Literally dozens of schools and universities throughout the country now offer media, film or television degrees. Among the top schools remain the University of Southern California and UCLA in Los Angeles and New York University in New York City.
Specialized media schools include Full Sail in Winter Park Florida, an institution that offers under-graduate and post-graduate programs in computer animation, digital arts and design, entertainment business, film, game development, recording arts, show production and concert touring.
A search on the internet shows schools where media education is now taught in almost every part of the country. This does not mean, however, the quality of those schools is equal. Like every institution of higher learning, it best to do one’s homework and speak with graduates about how good the education at school really is.
When I was in journalism school at the University of South Carolina, I got most of my media education working on broadcast jobs outside the classroom. I learned to write — not at the university — but by working in job in a fast-paced news “sweat shop” at United Press International in Mississippi. It was tortuous work, but I learned rapidly.
Another strategy for learning media in today’s market is just to dive in and get your feet wet. Enthusiasm, willingness to learn, and a good work ethic are values that will get anyone far in any business.
I got my first job in broadcasting as a ninth grader. I showed up at my local radio station and offered to work for free to learn the business. It worked and I got a break, putting me on a career path for the rest of my life.
It is not so easy to do that today, but it is still possible to find mentors and get breaks. Successful people in the media business are often more generous in mentoring than you might think. Sometimes all you need to do is ask.
The important thing is to pick the right mentor — someone with genuine skills that is willing to help you learn. It is easy to fall into a trap of doing free work for someone you can’t learn from.
Anyone with a smartphone can now make movies and the video can be edited for free on a personal computer. Make a short film and if you have talent, it will be recognized. The good news is it has never been cheaper to shoot a “movie.”
To learn to edit, study editing theory, learn how to tell visual stories and then use that knowledge to edit stories using a personal computer. Again, if you have talent, you are likely to find work.

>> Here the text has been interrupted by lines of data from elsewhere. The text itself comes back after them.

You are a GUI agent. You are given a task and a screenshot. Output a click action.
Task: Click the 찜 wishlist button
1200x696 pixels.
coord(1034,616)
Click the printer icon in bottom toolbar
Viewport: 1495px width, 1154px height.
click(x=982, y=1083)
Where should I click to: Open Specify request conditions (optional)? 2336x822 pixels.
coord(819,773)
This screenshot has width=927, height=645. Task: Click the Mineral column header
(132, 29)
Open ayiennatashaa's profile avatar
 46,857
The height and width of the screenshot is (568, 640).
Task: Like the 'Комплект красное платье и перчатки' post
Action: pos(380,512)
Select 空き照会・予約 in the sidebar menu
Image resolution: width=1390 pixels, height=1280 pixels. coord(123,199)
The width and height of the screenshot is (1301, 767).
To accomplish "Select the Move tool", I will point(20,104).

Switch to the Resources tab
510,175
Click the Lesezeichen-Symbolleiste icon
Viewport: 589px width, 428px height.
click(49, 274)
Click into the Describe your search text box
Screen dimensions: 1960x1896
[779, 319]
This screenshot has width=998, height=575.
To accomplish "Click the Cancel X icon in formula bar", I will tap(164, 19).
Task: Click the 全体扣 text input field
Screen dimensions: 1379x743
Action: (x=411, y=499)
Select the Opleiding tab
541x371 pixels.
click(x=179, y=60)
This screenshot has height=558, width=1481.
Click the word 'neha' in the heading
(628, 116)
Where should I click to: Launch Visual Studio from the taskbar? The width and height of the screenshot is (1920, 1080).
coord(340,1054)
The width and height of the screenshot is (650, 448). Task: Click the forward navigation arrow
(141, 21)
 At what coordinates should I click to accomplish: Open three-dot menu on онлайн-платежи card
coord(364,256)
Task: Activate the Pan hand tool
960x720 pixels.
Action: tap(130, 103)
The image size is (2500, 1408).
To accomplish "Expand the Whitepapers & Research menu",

To be a director, volunteer at a small theater or do a short film with local actors and demonstrate what you can do. Some of the greatest directors began that way. Acting classes also often accept directors. This way you can learn the craft while working.
As for writers, pick an area that’s of interest to you and just write. There’s an old rule of thumb: if you write one hour each day, you’ll have book in one year. It is not necessarily going to be a good book, but only by writing can you learn what works and what doesn’t. It is important to write about something you enjoy and that’s of genuine interest. Don’t write just what you think is commercial.
Media today is the storytelling business. People either have an affinity for it or they don’t. There is no certain way to learn the skills for the various parts of the media system. A good example of this is virtual production. It is new and still evolving, so the subject is rarely being taught in schools. Most people doing virtual production today are being hired from the gaming industry or live concerts, which have used big screen displays for years. One job leads to another.
There are few industries where grit, perseverance and eagerness to learn are more important than in media production. There’s an old cliché: where there’s a will, there’s a way. If you really want in, there is always a door to open.